- _Description of the task_
Looking at the material below, work out how many of its lines hold the string "computer". Give that figure alone.

- _Supplied records_
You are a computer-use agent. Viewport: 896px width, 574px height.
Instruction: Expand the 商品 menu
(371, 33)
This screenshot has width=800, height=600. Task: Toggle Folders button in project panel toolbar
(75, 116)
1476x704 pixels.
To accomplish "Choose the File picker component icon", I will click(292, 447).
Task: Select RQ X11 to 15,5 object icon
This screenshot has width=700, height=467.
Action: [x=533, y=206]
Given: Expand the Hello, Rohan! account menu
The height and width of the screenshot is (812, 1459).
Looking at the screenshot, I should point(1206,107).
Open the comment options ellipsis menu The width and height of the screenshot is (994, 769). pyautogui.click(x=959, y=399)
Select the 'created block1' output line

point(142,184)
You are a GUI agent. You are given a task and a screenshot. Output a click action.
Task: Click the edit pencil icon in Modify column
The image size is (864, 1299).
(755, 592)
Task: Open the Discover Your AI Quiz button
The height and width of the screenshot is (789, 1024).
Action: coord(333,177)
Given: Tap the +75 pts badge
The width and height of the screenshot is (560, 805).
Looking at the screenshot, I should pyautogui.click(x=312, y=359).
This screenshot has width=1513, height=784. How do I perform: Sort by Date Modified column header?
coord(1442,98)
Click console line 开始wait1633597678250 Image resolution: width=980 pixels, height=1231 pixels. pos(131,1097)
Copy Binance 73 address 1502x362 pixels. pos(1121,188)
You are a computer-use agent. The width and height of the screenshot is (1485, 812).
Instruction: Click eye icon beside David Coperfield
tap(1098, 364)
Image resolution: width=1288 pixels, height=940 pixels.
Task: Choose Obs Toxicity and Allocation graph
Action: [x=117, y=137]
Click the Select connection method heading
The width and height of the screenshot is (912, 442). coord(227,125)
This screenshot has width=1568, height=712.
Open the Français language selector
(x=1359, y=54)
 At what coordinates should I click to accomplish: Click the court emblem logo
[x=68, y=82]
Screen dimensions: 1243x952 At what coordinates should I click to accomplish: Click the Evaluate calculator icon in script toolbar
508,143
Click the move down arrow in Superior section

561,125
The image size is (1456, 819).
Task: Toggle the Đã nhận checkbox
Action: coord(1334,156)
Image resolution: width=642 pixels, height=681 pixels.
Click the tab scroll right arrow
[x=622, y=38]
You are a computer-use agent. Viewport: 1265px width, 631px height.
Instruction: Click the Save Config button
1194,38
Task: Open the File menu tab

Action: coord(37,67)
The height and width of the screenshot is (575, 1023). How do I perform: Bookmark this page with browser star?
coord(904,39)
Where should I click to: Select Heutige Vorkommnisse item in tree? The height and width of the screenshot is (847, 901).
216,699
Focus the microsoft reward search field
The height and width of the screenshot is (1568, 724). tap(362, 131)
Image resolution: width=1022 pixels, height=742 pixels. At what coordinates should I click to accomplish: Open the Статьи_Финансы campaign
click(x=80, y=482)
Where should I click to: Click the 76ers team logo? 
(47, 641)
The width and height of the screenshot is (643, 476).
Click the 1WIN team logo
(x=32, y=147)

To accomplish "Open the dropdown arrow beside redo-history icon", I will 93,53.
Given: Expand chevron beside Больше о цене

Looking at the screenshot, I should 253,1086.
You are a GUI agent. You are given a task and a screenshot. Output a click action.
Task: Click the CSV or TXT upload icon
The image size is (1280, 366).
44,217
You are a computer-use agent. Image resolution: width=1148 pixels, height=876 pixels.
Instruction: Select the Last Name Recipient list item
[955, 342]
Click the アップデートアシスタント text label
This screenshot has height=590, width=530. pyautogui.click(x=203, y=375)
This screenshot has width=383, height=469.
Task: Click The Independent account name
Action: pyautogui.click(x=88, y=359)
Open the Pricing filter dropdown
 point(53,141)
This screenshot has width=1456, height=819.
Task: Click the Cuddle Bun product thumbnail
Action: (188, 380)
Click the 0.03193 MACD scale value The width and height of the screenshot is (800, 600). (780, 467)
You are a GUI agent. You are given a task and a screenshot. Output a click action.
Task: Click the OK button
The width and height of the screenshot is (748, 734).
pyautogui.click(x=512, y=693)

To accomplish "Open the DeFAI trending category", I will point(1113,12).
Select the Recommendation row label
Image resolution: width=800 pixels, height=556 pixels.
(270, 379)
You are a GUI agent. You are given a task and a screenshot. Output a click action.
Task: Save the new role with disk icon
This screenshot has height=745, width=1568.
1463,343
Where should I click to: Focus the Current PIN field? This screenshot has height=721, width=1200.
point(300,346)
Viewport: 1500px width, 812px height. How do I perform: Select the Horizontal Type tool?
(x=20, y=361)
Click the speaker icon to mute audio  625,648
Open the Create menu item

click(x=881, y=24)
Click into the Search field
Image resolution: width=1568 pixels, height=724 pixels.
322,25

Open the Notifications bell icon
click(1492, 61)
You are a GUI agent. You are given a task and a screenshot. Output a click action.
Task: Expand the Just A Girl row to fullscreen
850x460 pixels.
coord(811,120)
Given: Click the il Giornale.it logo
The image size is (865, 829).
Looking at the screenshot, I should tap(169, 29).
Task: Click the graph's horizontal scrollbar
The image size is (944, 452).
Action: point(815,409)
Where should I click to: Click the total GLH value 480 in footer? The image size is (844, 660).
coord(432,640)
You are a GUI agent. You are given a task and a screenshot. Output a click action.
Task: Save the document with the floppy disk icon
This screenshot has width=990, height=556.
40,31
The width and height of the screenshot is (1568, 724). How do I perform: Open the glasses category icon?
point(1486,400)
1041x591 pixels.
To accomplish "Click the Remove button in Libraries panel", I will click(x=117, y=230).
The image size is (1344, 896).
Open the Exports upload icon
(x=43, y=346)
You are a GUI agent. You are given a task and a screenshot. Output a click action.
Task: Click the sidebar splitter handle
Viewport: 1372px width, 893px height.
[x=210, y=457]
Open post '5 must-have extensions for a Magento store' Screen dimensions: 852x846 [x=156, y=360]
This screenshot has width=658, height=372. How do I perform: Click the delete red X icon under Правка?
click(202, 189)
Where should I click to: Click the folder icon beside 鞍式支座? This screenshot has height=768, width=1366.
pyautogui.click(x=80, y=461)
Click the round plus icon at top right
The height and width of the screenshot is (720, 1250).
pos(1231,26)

- _Solution for this exercise_
4